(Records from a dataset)
◇ ◇ ◇

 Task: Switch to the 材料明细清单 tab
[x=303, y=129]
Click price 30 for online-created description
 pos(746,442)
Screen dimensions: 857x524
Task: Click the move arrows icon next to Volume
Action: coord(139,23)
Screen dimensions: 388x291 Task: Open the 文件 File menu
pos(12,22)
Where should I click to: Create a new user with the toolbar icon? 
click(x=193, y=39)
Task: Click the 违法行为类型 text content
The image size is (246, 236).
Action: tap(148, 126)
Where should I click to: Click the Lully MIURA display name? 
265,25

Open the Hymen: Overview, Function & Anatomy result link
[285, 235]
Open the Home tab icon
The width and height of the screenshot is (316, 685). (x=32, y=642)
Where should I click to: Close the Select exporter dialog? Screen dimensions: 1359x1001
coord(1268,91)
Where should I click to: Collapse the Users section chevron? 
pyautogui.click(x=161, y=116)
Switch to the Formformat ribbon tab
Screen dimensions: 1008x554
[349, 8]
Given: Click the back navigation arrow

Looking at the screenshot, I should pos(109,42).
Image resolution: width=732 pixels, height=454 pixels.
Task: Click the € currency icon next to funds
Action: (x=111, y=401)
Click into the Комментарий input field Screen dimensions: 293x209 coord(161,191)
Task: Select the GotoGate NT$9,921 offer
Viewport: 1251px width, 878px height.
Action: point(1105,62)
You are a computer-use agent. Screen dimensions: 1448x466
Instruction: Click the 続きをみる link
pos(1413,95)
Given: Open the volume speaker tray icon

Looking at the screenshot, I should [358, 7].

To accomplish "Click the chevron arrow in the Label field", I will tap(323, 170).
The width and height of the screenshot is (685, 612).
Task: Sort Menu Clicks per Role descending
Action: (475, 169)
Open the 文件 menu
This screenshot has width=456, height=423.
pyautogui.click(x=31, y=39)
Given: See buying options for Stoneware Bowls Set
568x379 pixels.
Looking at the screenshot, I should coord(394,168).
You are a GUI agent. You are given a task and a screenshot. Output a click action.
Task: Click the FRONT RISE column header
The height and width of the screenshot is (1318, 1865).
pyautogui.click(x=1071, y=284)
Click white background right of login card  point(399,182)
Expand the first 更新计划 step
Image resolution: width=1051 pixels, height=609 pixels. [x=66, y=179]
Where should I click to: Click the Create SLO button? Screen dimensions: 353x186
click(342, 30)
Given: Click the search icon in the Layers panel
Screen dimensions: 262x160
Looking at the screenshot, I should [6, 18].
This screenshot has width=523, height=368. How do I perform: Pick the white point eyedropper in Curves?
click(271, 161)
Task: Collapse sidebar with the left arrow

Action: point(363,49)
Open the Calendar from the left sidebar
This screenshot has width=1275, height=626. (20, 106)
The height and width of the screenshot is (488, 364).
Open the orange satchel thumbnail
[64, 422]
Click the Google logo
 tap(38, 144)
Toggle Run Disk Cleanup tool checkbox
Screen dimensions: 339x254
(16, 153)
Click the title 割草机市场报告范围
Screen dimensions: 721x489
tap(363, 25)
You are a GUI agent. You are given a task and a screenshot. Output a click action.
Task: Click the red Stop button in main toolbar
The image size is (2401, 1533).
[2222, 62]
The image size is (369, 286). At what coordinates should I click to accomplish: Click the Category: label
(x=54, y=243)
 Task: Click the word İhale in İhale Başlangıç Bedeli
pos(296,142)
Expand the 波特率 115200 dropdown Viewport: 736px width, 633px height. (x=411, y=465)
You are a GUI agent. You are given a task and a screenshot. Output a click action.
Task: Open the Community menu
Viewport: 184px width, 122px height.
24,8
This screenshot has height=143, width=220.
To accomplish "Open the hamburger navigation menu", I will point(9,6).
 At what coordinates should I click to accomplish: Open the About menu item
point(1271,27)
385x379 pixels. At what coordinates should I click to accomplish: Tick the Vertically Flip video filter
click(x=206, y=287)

◇ ◇ ◇

EXERCISE PROMPT - Return each line of the records that contains the word "what".

RESULT OF THIS EXERCISE -
The image size is (369, 286). At what coordinates should I click to accomplish: Click the Category: label
 At what coordinates should I click to accomplish: Open the About menu item
385x379 pixels. At what coordinates should I click to accomplish: Tick the Vertically Flip video filter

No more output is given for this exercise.